▶ [Исходный отрывок]:
⁂

А растерянность была вызвана вот чем. При цензуре чистилось ведь не только идеологически неверное содержание, нет – подвергался исправлению стиль! Помните Синявского, у которого с советской властью, как он говорил, были не идеологические, но стилистические расхождения. Так вот, когда Главлит разогнали, возникло стилистическое зияние. И в брешь хлынуло черт знает что: от волапюка художественного подполья до площадной лексики, от словечек из диссидентского обихода до оккультного бормотанья. Телевизионные ведущие стали гнать околесицу и говорить на несусветно безграмотном языке, потому что вслед за цензурой рухнула и редактура, ибо и она, бедная, как выяснилось, покушалась на свободу слова. В речи возник тот самый базар, который в экономике возник вместо рынка. Иначе говоря, стройный единый стиль имперской речи стал корежиться и расслаиваться.

⁂

▶ [Задания]:
a) Переведите на английский язык следующее предложение из отрывка о цензуре: «Так вот, когда Главлит разогнали, возникло стилистическое зияние».
b) Перепишите часть отрывка о цензуре, начиная со слов «А растерянность была» и вплоть до слов «корежиться и расслаиваться.», заменив «Главлит» на «цензурное ведомство».
c) Напишите продолжение отрывка о цензуре, начиная сразу после его последнего предложения.

▶ [Предоставленные материалы]:
⁂

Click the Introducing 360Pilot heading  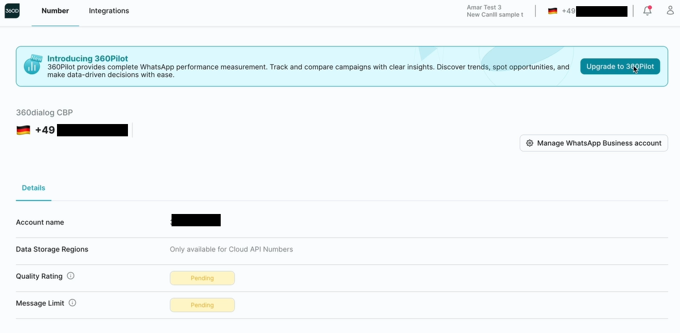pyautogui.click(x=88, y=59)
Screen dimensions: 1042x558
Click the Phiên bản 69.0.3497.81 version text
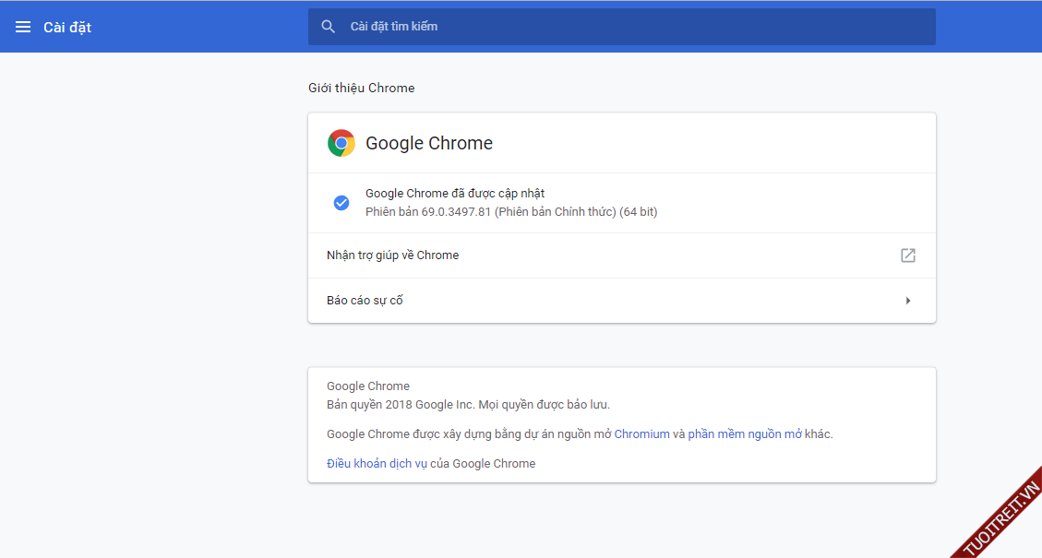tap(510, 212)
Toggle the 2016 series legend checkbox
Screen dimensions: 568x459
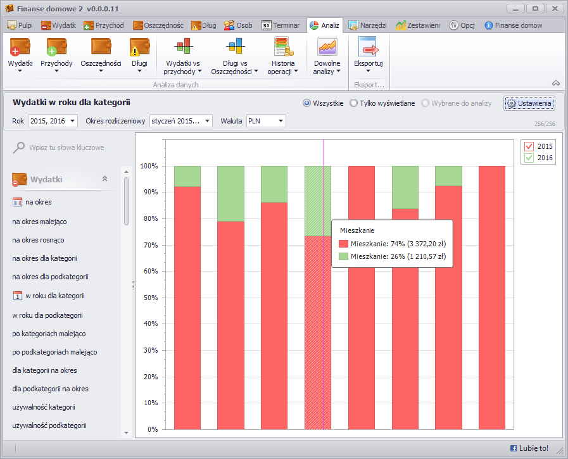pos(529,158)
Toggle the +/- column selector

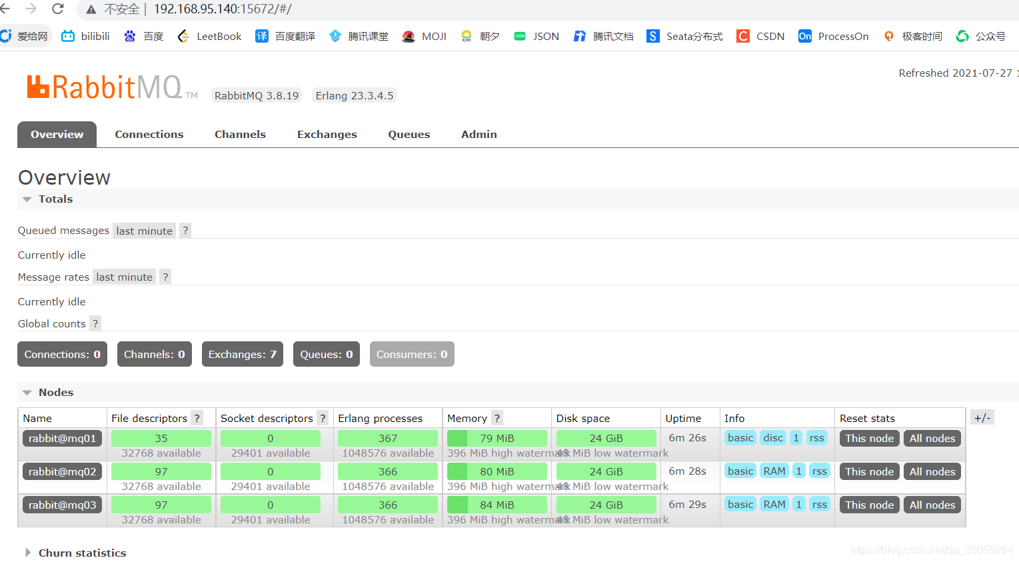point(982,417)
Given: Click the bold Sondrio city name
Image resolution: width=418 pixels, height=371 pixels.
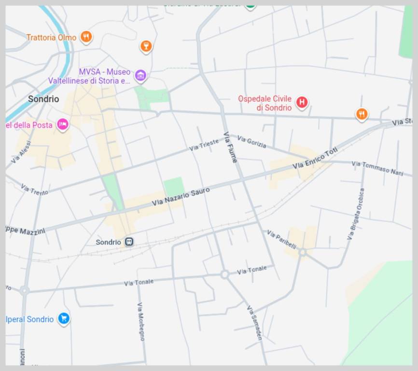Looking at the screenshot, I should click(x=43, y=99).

⁂

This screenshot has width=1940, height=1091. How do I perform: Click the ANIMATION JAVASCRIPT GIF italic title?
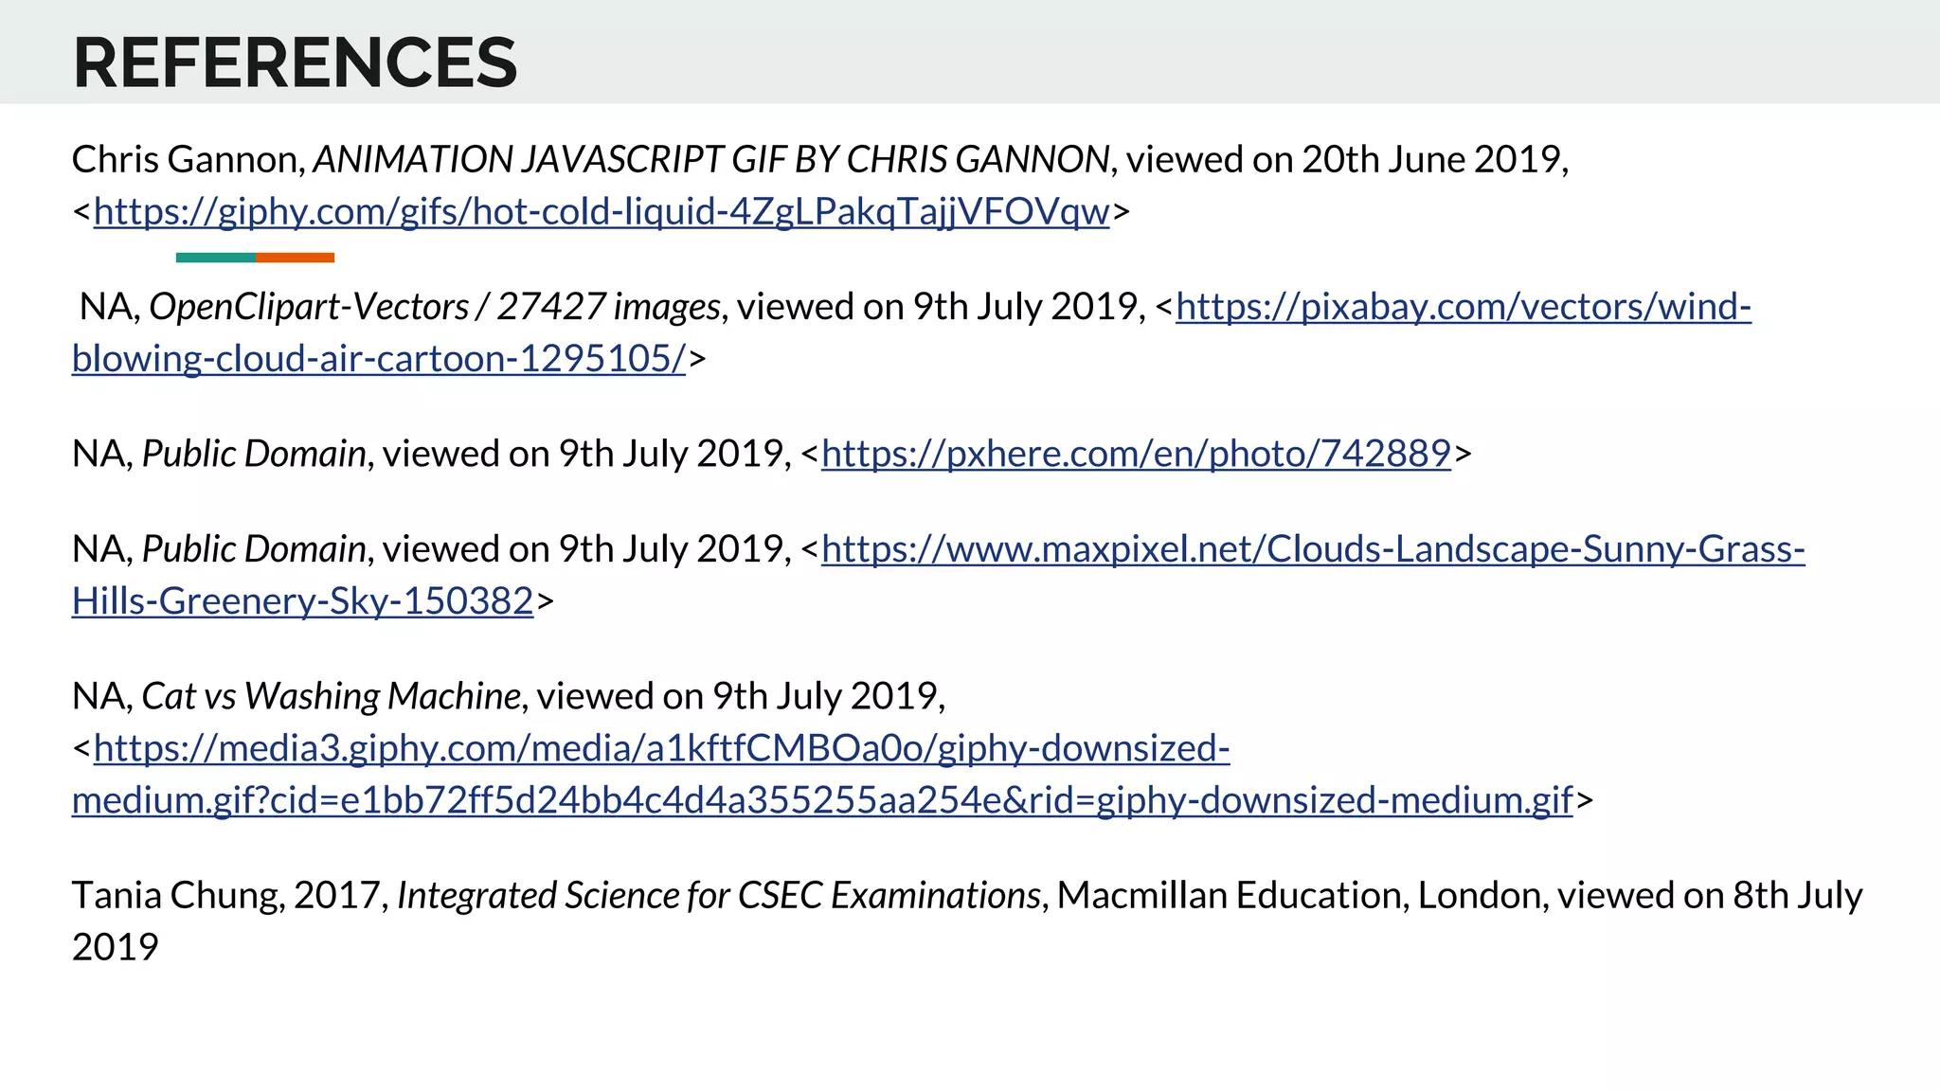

⁂

▶ [Ответы к заданиям]:
a) So, when Glavlit was disbanded, a stylistic void arose.

b)
А растерянность была вызвана вот чем. При цензуре чистилось ведь не только идеологически неверное содержание, нет – подвергался исправлению стиль! Помните Синявского, у которого с советской властью, как он говорил, были не идеологические, но стилистические расхождения. Так вот, когда цензурное ведомство разогнали, возникло стилистическое зияние. И в брешь хлынуло черт знает что: от волапюка художественного подполья до площадной лексики, от словечек из диссидентского обихода до оккультного бормотанья. Телевизионные ведущие стали гнать околесицу и говорить на несусветно безграмотном языке, потому что вслед за цензурой рухнула и редактура, ибо и она, бедная, как выяснилось, покушалась на свободу слова. В речи возник тот самый базар, который в экономике возник вместо рынка. Иначе говоря, стройный единый стиль имперской речи стал корежиться и расслаиваться.

c)
Возник, скажем, специальный важный милицейский язык. Например, в ГАИ-ГИБДД никогда не скажут затор, но – заторовая ситуация. Высокий чин говорит на ТВ, что он часто интересовался на эту проблематику, хотя дома наверняка скажет мягче. Человек на грани конца жизни – это уже говорит врач. И уж вовсе хорошо звучит милицейское причинение смерти, хоть ставь названием публицистической статьи. Но это ладно, это было всегда, в конце концов, это профессиональная лексика, интеллигенция тоже говорит между собой на таком языке, что простой народ чешет в затылке. Помню, как надо мной потешались рабочие в экспедиции, когда я выразился в том смысле, что надо бы на веревке прищепкой прикрепить постиранную рубашку, иначе она имеет тенденцию падать┘
Новое, что внесло в стилистику бесцензурье, так это решительное размежевание стилей по-разному политически ориентированных групп. Нет, конечно, «Блокнот агитатора» и «Новый мир» и при цензуре говорили на разных языках. Но невозможно было представить себе в государственных «Известиях», чтобы кому-нибудь позволили говорить языком Александра Лившица, который свои экономические заметки пишет телеграфным стилем, как Дос Пассос. Кстати, в позапрошлом веке был фельетонист Дорошевич, который этот стиль и изобрел.
В противовес этим либеральным стилистическим изыскам в противоположном лагере пишут велеречиво и темновато. Вот пример навскидку: «Пагубные реформы вздыбили Россию, но, с позволения сказать, конь волюнтаризма не удержал устойчивость, ослеп от неразумного управления, не опустил твердо копыта на естественную почву, а нелепо, грубо упал, ослабленный, брюхом на землю и, тяжело дыша, не делает спасительных усилий подняться». Нет, это не Солженицын в «Красном колесе», это из текущей газетной публицистики. Такого в славные цензурные времена вы и в «Правде» не прочли бы.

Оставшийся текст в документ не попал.